What is expected
An exact copy is required of the lines running from the one that contains "This screenshot has width=1568, height=728." to the end of the material, both ends included, with pictures omitted.

Given records
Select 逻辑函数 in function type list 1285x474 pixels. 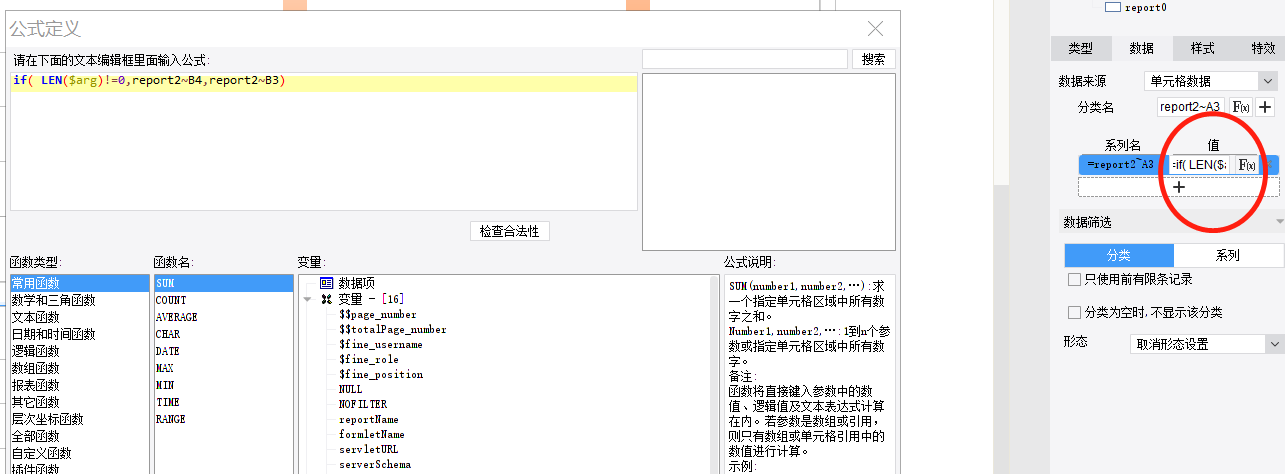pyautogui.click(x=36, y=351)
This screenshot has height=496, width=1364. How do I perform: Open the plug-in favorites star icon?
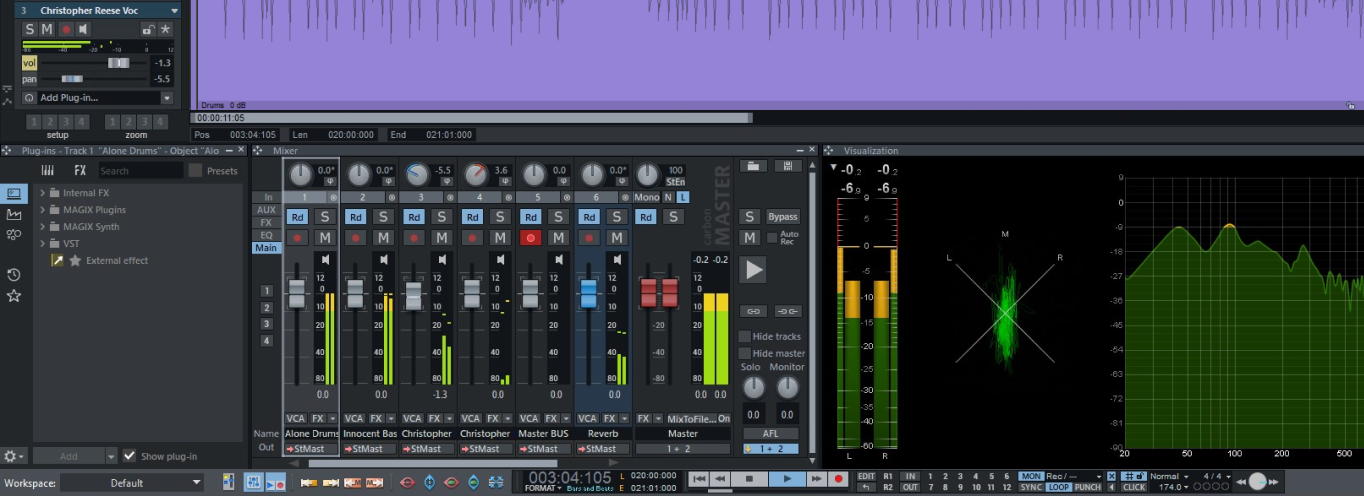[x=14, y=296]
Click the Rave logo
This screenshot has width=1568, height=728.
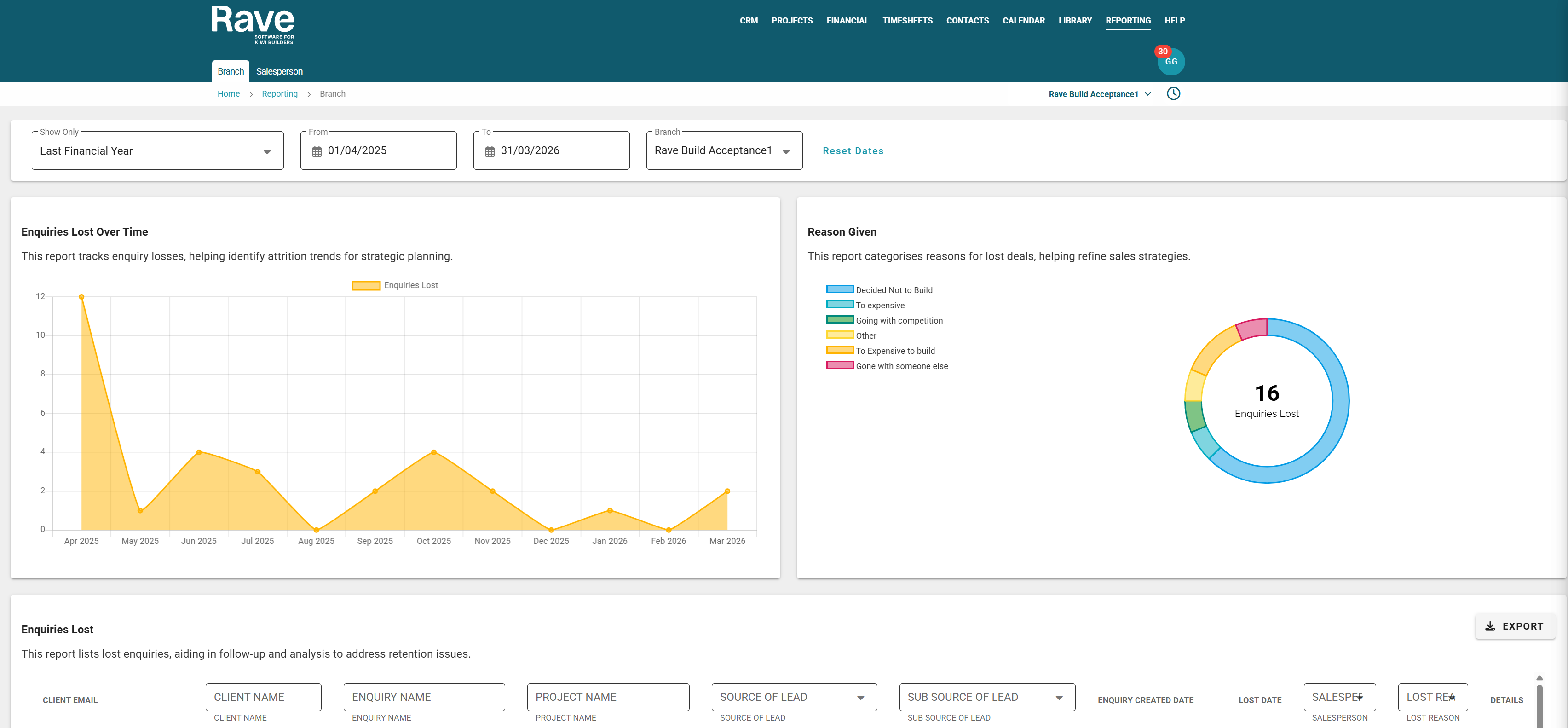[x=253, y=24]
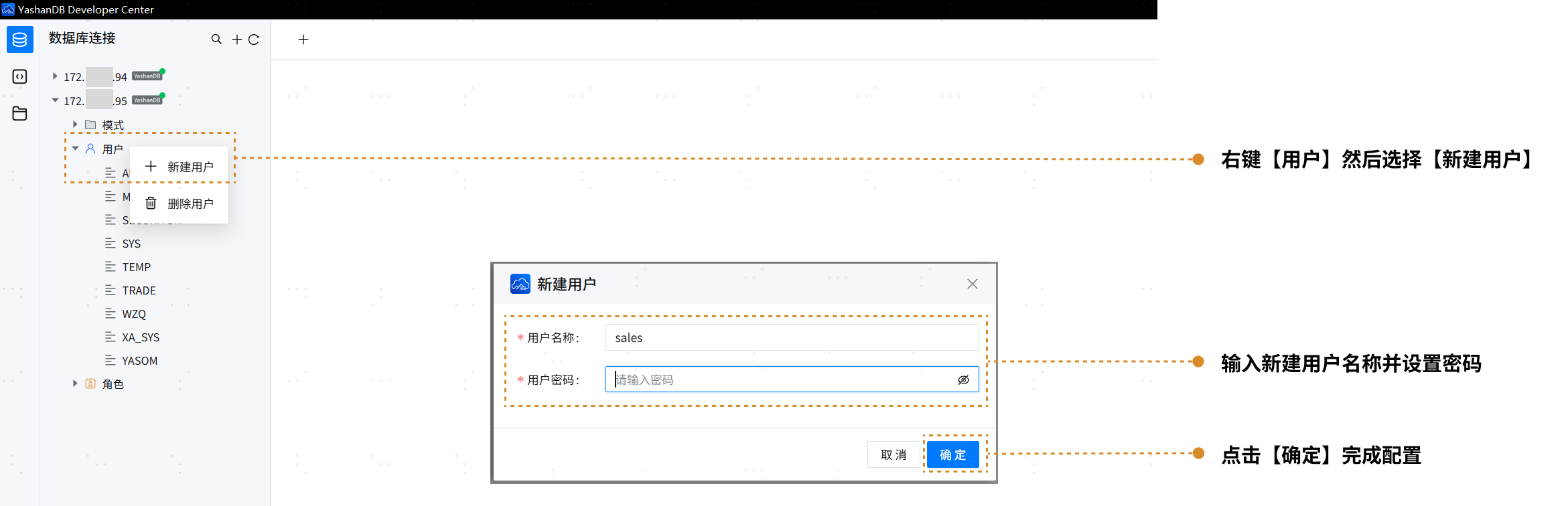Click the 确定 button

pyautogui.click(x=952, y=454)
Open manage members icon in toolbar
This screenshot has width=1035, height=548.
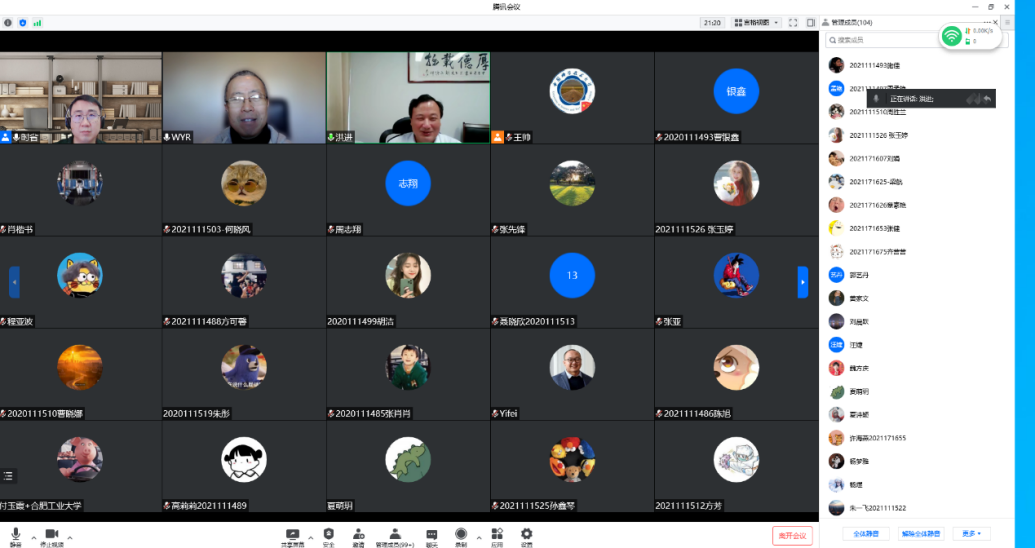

Output of the exercise
This screenshot has width=1568, height=728.
[x=253, y=24]
Click the 确定 button

pyautogui.click(x=952, y=454)
Open manage members icon in toolbar
This screenshot has width=1035, height=548.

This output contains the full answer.